WORK TO BE COMPLETED:
Copy the listing word for word, from its first line through the line that contains "click(1031, 608)", including that line. Leave the pictures out.

● ● ● ● ●

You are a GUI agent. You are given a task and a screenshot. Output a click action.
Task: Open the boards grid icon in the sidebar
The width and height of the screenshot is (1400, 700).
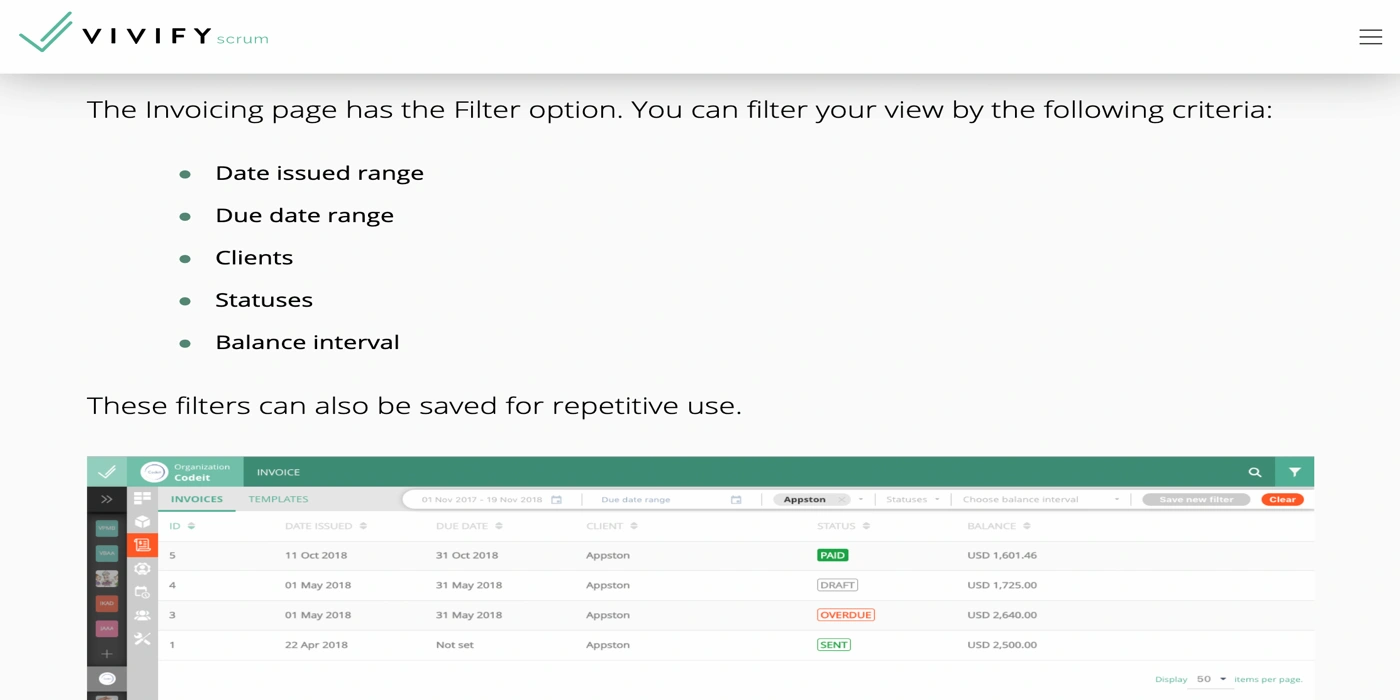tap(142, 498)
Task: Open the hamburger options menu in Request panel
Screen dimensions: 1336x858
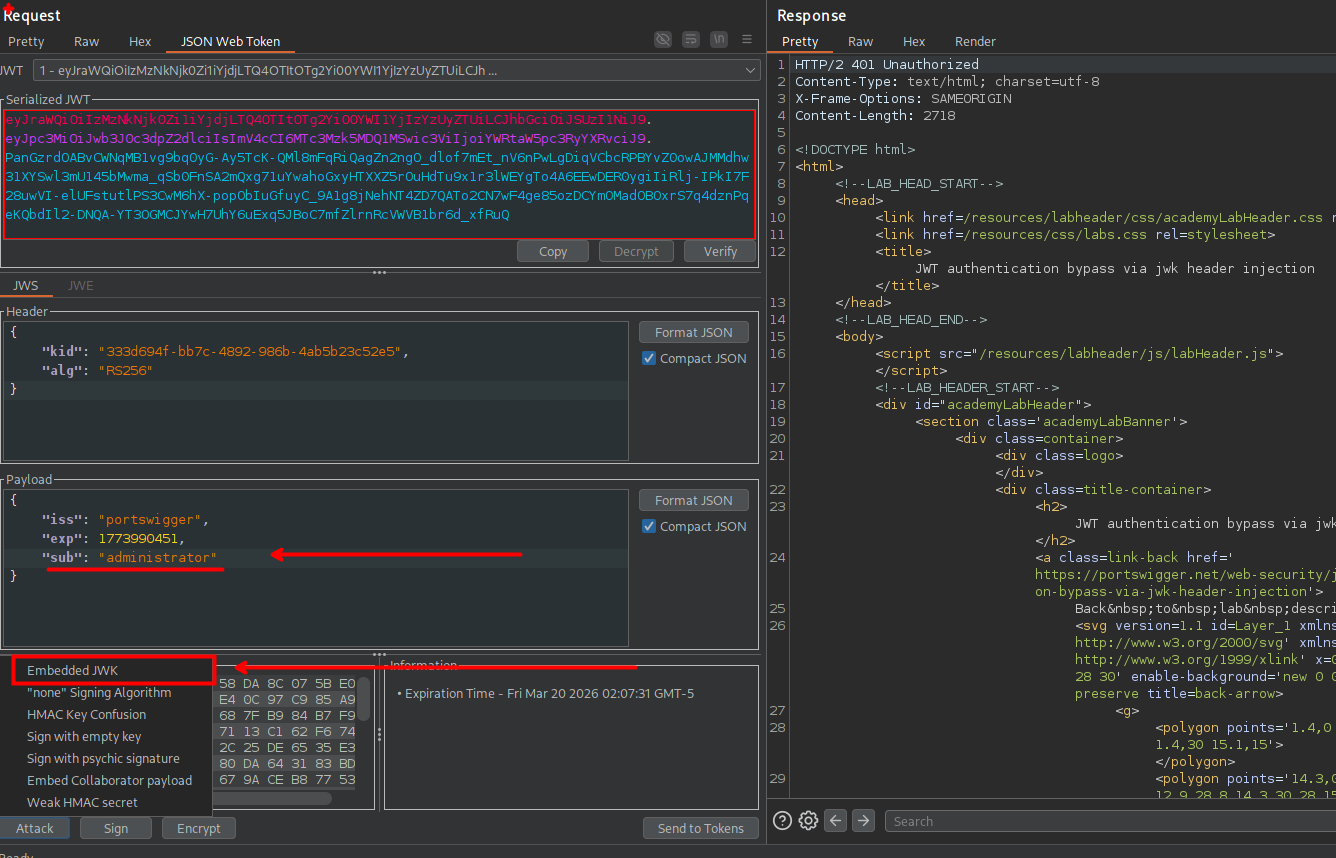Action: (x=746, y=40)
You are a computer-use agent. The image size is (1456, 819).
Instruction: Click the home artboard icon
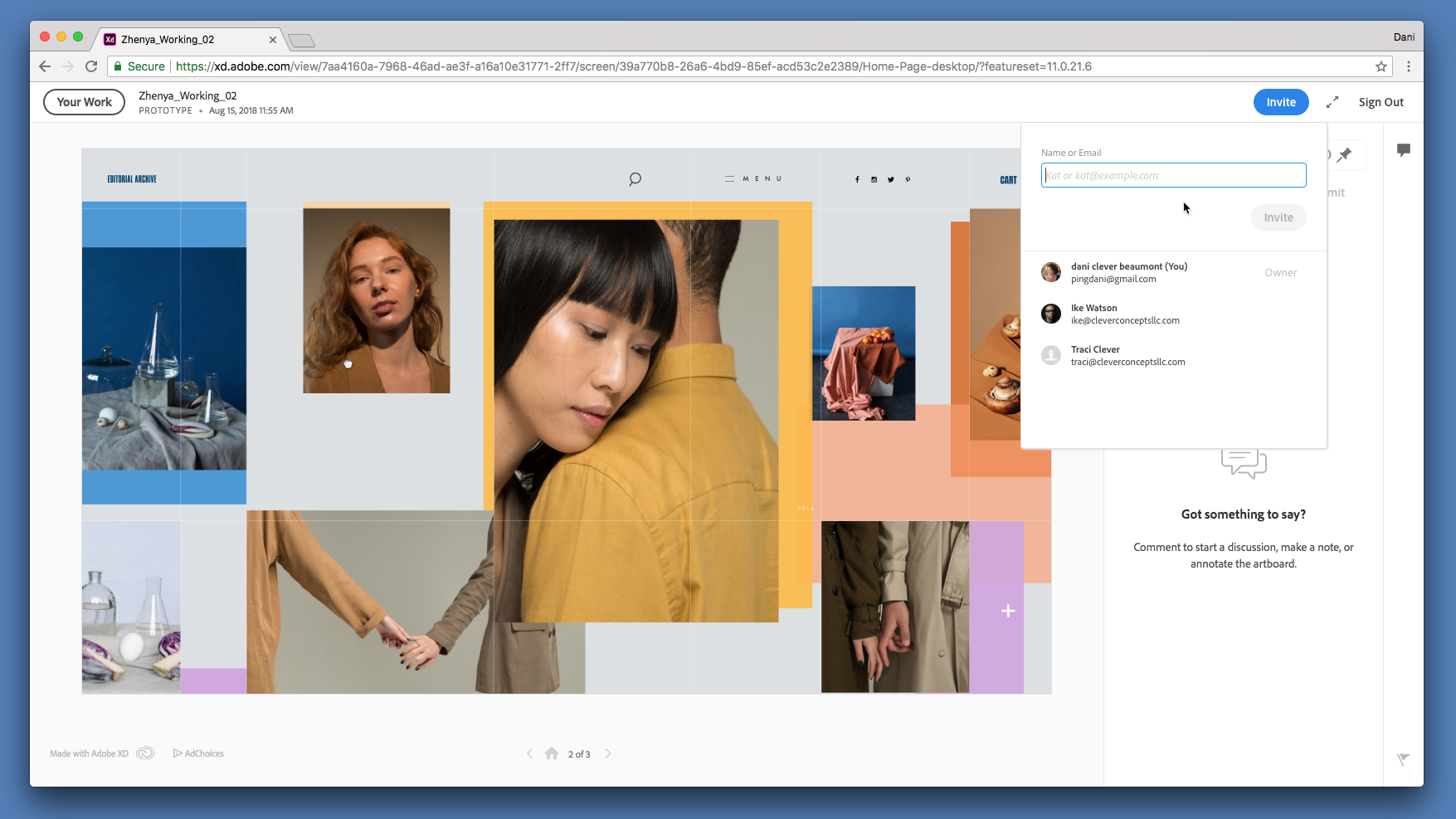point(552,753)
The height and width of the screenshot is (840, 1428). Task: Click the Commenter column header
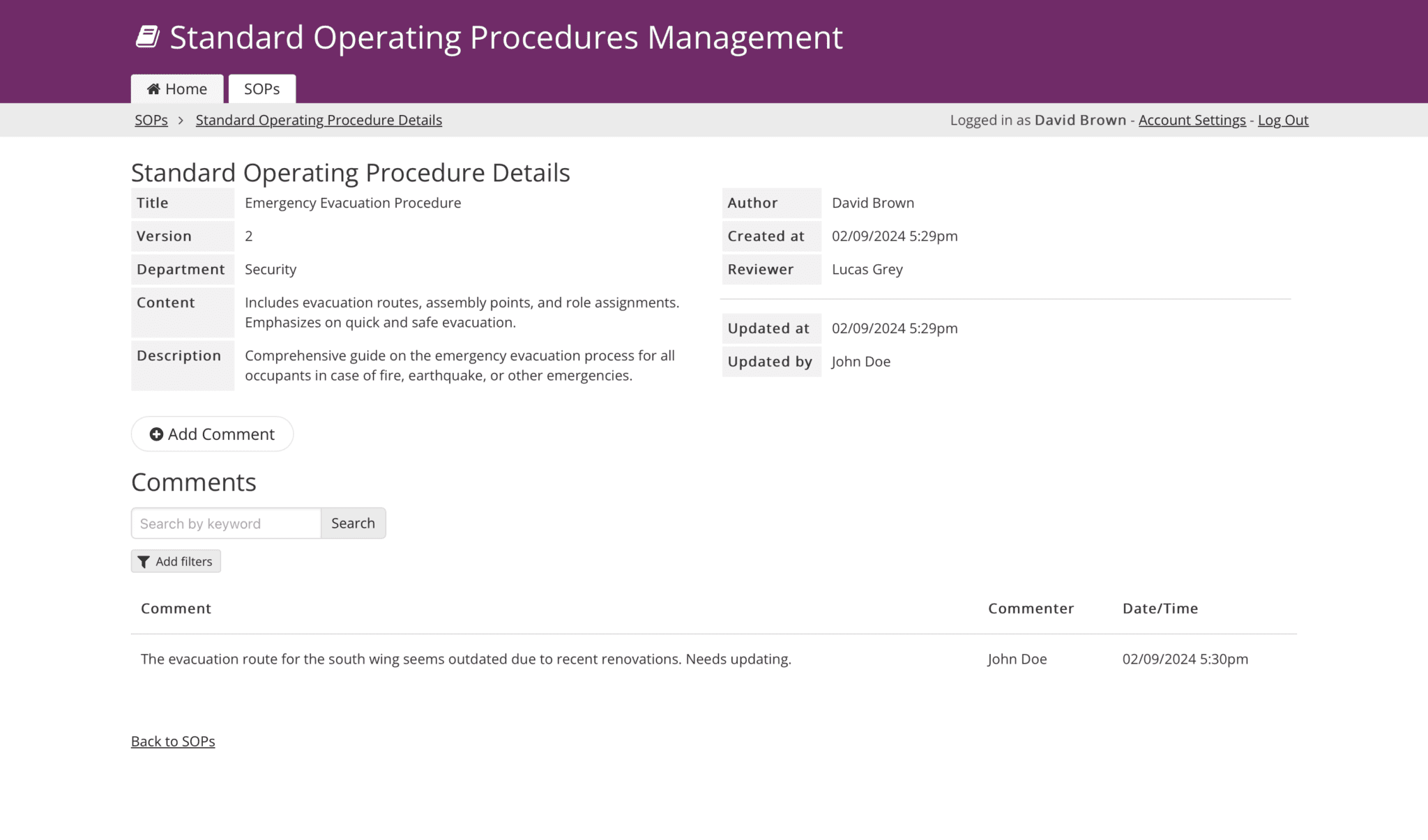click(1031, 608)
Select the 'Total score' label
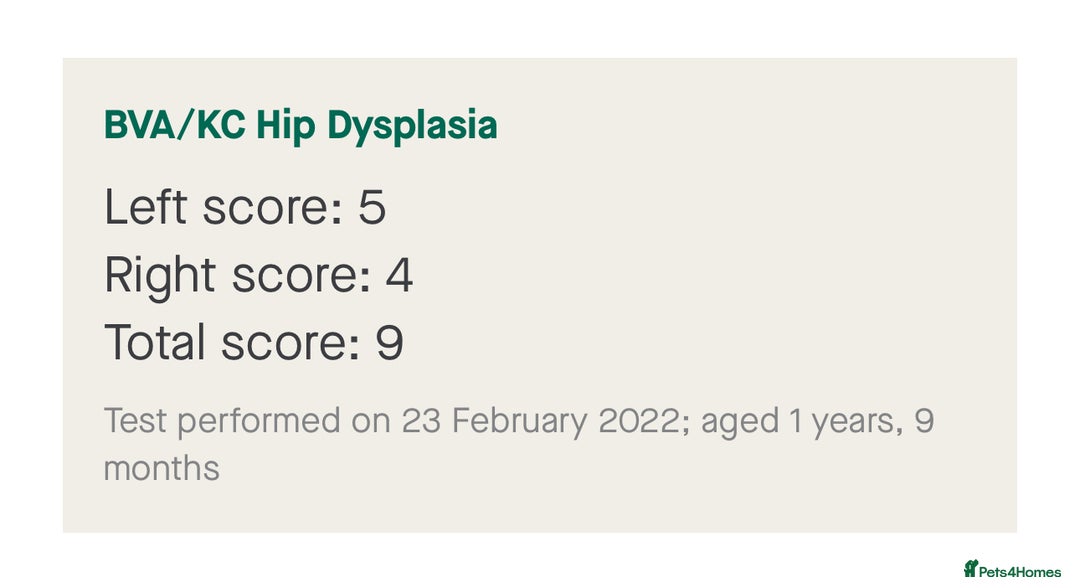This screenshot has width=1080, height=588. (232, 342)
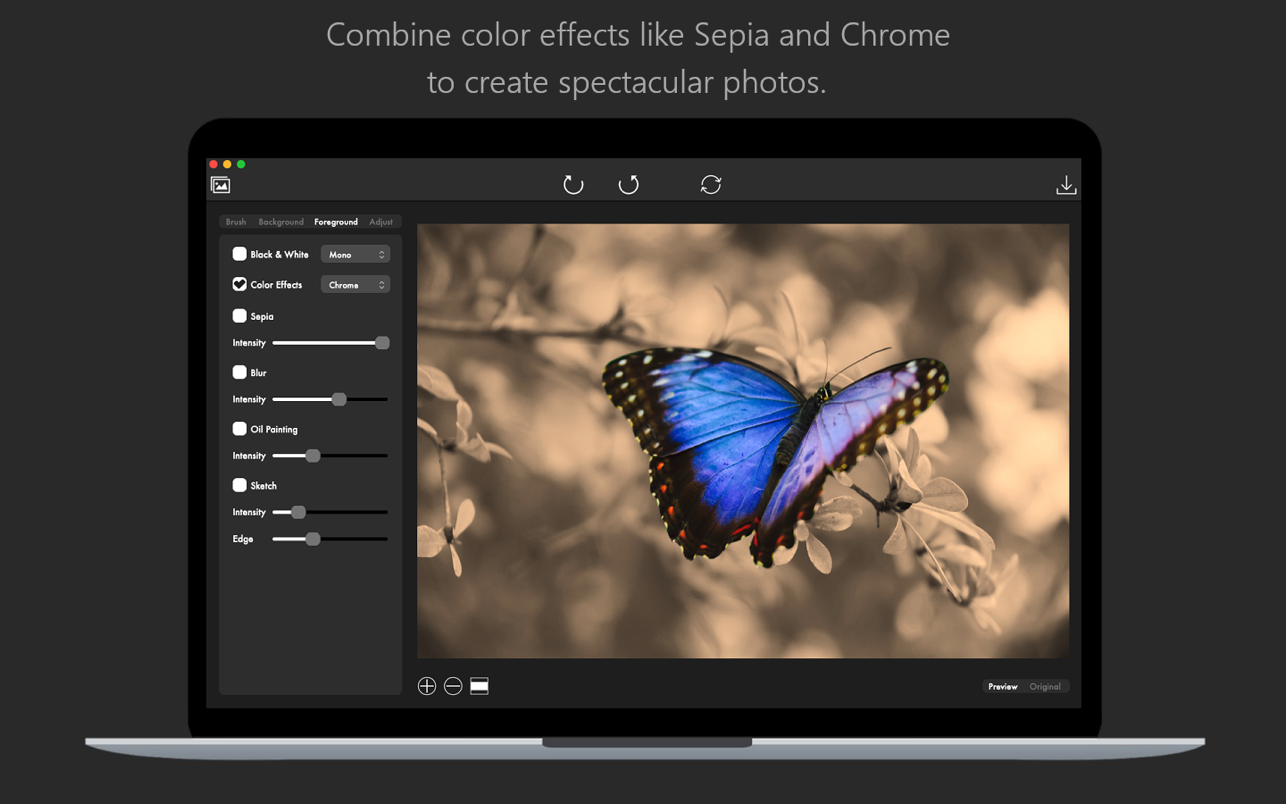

● ● ● ● ●

SOLUTION TO THIS PROBLEM:
You are a GUI agent. You are given a task and a screenshot. Output a click action.
Task: Open the boards grid icon in the sidebar
The width and height of the screenshot is (1400, 700).
tap(142, 498)
Task: Open the hamburger options menu in Request panel
Screen dimensions: 1336x858
Action: (x=746, y=40)
You are a computer-use agent. The image size is (1456, 819).
Instruction: Click the home artboard icon
point(552,753)
The height and width of the screenshot is (840, 1428). Task: Click the Commenter column header
click(1031, 608)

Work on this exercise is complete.